BUSINESS

US households step up borrowing in sign of greater confidence and willingness to spend

11/25/2014 11:01 EST | Updated 01/25/2015 05:59 EST
WASHINGTON - Americans are slowly but steadily borrowing more money, bringing to an end a five-year effort to cut household debt that has slowed consumer spending and the economy.

Total household debt increased $78 billion in the July-September quarter to $11.7 trillion, the Federal Reserve Bank of New York said Tuesday. The increase was led by rising mortgage and auto loans. That is the fourth increase in household debt in the past five quarters.

Total debt is still below the peak of nearly $12.7 trillion reached in the third quarter of 2008. But it has risen 5 per cent since bottoming out in the second quarter of last year.

The sustained increase is a sign that Americans are more confident and may be ready to spend more, trends that could fuel faster economic growth. Consumer spending has remained sluggish since the Great Recession ended in June 2009, held back by weak wage increases and by American households' focus on repairing their finances.

A measure of consumer confidence fell in November, the Conference Board said Tuesday, but only after reaching a seven-year high in October. Even with the decline, the Conference Board's consumer confidence index was 23 per cent higher this month than 12 months earlier.

As the recession intensified in 2008, consumers started paying off bloated debt levels, particularly credit card and mortgage debt, in a process economists refer to as "deleveraging." Household debt fell nearly every quarter for almost five years. Some of the decline occurred because consumers defaulted on debt, though the New York Fed said less borrowing and paying off debts played a greater role.

Mortgage borrowing dropped 16 per cent, from nearly $9.3 trillion in the third quarter of 2008 to $7.8 trillion in the second quarter of 2013. And credit card debt plummeted 23 per cent from $858 billion to $659 billion in the first quarter of this year.

But those trends have largely turned around. Mortgage debt has rebounded to $8.1 trillion and credit card debt has increased for two quarters to $680 billion. Auto loans, meanwhile, have jumped to a new peak of $934 billion.

"It appears that the deleveraging period has come to an end and households are borrowing more," said Wilbert van der Klaauw, an economist at the New York Fed.

New auto loans totalled $105 billion in the July-September quarter, the most in nearly 10 years. Student loans have risen sharply during the recovery and reached a record high of $1.13 trillion.

More borrowing has spurred concerns that consumers may overextend themselves again. So far, however, there are few signs that Americans are unable to keep up.

The number of new foreclosures fell in the third quarter to the lowest level since 1999. And the percentage of all loans that are 90 days or more overdue slipped to 4.3 per cent from 4.5 per cent in the second quarter.

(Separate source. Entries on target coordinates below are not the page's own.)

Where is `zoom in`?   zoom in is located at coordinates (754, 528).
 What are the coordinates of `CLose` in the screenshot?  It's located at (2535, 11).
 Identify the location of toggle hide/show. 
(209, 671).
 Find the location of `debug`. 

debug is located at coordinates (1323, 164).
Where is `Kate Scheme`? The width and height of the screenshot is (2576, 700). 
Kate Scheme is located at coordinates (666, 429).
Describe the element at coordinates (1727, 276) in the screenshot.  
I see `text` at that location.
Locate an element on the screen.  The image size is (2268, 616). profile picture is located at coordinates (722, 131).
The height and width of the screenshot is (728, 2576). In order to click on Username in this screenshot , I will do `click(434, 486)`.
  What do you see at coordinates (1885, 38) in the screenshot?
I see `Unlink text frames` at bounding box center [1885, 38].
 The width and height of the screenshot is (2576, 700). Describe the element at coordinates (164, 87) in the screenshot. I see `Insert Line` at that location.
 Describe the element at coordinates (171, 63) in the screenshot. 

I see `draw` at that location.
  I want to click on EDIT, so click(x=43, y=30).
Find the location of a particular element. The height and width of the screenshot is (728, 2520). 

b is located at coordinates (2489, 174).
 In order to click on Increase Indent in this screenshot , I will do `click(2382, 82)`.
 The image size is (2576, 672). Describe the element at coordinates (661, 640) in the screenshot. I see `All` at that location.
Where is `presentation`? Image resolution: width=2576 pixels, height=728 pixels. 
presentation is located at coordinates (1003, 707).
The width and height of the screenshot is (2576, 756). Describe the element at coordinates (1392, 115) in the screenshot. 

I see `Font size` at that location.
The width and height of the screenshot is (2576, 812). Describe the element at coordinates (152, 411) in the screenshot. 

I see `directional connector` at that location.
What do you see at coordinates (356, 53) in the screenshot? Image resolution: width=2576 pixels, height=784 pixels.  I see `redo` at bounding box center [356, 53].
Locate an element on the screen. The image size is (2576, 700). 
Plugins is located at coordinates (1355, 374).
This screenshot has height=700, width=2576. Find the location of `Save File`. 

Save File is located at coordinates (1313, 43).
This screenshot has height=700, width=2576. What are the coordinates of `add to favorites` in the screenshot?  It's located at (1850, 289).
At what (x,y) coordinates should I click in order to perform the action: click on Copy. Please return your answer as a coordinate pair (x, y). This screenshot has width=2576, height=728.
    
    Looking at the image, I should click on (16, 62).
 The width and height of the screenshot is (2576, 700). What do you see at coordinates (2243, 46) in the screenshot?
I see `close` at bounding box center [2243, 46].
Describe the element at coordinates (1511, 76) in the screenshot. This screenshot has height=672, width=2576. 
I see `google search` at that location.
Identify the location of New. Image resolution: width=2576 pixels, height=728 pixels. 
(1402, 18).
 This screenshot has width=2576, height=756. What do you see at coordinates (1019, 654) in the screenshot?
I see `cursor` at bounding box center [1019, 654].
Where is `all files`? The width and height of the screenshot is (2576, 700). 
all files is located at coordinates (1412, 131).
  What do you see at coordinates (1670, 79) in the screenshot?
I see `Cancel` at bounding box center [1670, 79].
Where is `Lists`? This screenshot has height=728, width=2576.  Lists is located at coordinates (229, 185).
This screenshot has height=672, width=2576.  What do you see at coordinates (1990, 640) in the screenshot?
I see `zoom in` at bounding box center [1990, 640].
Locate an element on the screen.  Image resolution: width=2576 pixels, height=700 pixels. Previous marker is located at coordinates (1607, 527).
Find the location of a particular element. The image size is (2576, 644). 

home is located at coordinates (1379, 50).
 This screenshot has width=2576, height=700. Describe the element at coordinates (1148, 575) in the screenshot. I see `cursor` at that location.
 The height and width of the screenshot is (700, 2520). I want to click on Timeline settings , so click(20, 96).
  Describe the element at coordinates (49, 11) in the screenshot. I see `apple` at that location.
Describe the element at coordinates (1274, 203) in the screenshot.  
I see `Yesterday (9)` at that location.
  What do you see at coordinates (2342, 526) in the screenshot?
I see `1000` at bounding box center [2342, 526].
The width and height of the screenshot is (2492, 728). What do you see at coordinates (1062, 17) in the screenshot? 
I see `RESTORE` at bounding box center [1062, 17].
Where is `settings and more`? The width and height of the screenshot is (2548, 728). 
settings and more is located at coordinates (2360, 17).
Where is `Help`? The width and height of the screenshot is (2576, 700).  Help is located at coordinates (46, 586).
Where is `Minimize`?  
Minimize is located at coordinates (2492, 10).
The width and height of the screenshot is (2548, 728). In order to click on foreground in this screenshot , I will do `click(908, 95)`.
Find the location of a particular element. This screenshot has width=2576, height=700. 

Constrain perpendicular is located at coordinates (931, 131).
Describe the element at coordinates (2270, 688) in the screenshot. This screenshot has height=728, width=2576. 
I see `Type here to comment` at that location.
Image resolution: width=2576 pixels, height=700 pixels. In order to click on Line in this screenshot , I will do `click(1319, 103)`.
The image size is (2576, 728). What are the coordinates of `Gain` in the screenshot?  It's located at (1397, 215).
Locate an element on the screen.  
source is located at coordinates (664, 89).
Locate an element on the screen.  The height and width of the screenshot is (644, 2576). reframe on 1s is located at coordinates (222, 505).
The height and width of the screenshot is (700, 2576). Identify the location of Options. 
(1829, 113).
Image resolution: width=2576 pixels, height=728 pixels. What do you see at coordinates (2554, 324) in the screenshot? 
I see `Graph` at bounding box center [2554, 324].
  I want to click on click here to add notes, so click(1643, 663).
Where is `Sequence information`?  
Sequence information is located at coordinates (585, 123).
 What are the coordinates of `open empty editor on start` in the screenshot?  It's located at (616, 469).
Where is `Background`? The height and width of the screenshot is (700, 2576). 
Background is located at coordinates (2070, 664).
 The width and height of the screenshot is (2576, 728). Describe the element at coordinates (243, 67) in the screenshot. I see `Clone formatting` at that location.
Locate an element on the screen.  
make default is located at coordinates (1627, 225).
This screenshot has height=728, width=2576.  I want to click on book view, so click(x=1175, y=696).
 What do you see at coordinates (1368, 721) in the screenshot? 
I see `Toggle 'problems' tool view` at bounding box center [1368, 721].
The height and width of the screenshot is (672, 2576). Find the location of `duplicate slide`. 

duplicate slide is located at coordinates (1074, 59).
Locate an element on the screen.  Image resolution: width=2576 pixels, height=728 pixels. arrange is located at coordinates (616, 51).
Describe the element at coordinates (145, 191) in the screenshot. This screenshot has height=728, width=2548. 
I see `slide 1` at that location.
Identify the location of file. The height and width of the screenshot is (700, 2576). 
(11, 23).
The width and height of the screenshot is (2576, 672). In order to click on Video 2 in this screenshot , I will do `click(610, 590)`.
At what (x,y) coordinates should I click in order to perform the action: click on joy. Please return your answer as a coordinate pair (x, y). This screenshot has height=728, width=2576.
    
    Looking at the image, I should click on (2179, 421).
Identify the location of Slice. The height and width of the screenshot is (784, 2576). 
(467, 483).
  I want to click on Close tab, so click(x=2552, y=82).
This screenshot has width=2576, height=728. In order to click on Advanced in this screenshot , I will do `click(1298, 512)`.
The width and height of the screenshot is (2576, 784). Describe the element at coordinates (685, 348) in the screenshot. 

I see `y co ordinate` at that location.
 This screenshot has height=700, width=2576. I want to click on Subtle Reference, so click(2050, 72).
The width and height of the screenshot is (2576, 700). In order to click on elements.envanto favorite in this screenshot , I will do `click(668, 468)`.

The sharp rise in auto loans has raised fears among many federal banking regulators because much of the increase has been fueled by lending to risky borrowers. But the percentage of auto loans that were 90 days or more overdue fell to 3.1 per cent from 3.3 per cent.

Still, there are some signs of potential trouble. The percentage of delinquent student loans rose to 11.1 per cent from 10.9 per cent in the second quarter. And that likely understates the level of delinquency, the New York Fed said, because it doesn't include many student loans aren't yet being repaid, in some cases because students haven't graduated yet.